* **TASK**:
Reproduce word for word the stretch of the M2M Service Layer passage below that begins at "The M2M applications 20 and 20′ may" and stops after "20 and 20′.".

Similar to the illustrated M2M Service Layer 22, there is the M2M Service Layer 22′ in the Infrastructure Domain. M2M Service Layer 22′ provides services for the M2M application 20′ and the underlying communication network 12 in the infrastructure domain. M2M Service Layer 22′ also provides services for the M2M gateways 14 and M2M devices 18 in the field domain. It will be understood that the M2M Service Layer 22′ may communicate with any number of M2M applications, M2M gateways, and M2M devices. The M2M Service Layer 22′ may interact with a Service Layer by a different service provider. The M2M Service Layer 22′ may be implemented by one or more nodes of the network, which may comprise servers, computers, devices, virtual machines (e.g., cloud computing/storage farms, etc.) or the like.
Referring also to FIG. 6, the M2M Service Layers 22 and 22′ provide a core set of service delivery capabilities that diverse applications and verticals may leverage. These service capabilities enable M2M applications 20 and 20′ to interact with devices and perform functions such as data collection, data analysis, device management, security, billing, service/device discovery, etc. Essentially, these service capabilities free the applications of the burden of implementing these functionalities, thus simplifying application development and reducing cost and time to market. The Service Layers 22 and 22′ also enable M2M applications 20 and 20′ to communicate through various networks such as network 12 in connection with the services that the Service Layers 22 and 22′ provide.
The M2M applications 20 and 20′ may include applications in various industries such as, without limitation, transportation, health and wellness, connected home, energy management, asset tracking, and security and surveillance. As mentioned above, the M2M Service Layer, running across the devices, gateways, servers and other nodes of the system, supports functions such as, for example, data collection, device management, security, billing, location tracking/geofencing, device/service discovery, and legacy systems integration, and provides these functions as services to the M2M applications 20 and 20′.

* **ITEMS**:
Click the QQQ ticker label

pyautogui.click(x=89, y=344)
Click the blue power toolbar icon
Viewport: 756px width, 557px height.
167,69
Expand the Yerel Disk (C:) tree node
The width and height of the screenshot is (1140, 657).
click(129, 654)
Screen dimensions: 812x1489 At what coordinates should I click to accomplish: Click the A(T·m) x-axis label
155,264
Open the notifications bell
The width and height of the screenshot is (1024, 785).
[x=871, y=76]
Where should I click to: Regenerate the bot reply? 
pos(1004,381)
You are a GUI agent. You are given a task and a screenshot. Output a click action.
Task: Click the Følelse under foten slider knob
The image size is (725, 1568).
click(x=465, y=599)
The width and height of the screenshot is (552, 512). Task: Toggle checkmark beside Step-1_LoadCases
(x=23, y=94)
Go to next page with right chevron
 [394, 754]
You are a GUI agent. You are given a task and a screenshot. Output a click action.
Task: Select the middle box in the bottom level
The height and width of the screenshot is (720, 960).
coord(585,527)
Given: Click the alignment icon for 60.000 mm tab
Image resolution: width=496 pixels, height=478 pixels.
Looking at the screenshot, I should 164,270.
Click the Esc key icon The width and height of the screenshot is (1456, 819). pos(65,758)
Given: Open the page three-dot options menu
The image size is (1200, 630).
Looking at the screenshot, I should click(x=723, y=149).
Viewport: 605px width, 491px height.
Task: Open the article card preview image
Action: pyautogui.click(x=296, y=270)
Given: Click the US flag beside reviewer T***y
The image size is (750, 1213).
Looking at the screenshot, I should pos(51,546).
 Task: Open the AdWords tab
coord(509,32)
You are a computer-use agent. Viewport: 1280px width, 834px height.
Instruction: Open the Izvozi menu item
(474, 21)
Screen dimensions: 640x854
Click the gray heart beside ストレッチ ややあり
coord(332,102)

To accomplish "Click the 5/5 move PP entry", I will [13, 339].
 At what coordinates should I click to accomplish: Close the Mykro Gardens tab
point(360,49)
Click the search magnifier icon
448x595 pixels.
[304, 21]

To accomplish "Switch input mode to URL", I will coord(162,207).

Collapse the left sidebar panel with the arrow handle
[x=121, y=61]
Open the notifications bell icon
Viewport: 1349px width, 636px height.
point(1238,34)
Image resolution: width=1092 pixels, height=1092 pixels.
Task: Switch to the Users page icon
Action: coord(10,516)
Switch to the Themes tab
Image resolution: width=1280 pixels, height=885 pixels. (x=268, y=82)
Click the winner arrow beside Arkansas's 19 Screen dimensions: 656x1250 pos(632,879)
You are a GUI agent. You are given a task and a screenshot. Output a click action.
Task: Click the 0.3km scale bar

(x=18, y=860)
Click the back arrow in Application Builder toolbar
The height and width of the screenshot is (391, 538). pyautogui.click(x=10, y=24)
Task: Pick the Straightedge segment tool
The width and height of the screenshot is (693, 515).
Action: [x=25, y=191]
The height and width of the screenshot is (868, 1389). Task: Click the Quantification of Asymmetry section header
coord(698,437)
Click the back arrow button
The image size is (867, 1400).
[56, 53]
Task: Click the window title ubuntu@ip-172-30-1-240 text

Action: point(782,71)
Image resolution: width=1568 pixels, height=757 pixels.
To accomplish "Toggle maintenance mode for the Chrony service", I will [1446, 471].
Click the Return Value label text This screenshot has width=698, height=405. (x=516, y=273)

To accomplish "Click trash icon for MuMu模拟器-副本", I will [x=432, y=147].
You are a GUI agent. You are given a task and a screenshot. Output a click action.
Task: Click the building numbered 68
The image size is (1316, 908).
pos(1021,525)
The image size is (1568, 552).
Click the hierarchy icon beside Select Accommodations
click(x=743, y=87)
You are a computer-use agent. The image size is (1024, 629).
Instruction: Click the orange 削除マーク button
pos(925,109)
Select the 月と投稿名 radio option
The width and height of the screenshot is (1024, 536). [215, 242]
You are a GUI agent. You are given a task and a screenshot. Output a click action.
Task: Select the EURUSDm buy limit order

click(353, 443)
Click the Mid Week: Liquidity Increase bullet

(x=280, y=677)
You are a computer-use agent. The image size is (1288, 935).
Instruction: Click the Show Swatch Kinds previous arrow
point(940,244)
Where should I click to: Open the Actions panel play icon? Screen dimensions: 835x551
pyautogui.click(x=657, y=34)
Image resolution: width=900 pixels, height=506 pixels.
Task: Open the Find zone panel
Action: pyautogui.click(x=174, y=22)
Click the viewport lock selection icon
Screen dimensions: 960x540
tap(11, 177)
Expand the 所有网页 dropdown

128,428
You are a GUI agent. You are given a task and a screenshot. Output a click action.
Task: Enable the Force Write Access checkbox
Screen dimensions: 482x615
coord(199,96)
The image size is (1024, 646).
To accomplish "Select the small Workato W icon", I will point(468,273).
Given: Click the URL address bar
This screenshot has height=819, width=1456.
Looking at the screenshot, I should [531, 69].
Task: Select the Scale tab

* **EXERCISE RESULT**:
The M2M applications 20 and 20′ may include applications in various industries such as, without limitation, transportation, health and wellness, connected home, energy management, asset tracking, and security and surveillance. As mentioned above, the M2M Service Layer, running across the devices, gateways, servers and other nodes of the system, supports functions such as, for example, data collection, device management, security, billing, location tracking/geofencing, device/service discovery, and legacy systems integration, and provides these functions as services to the M2M applications 20 and 20′.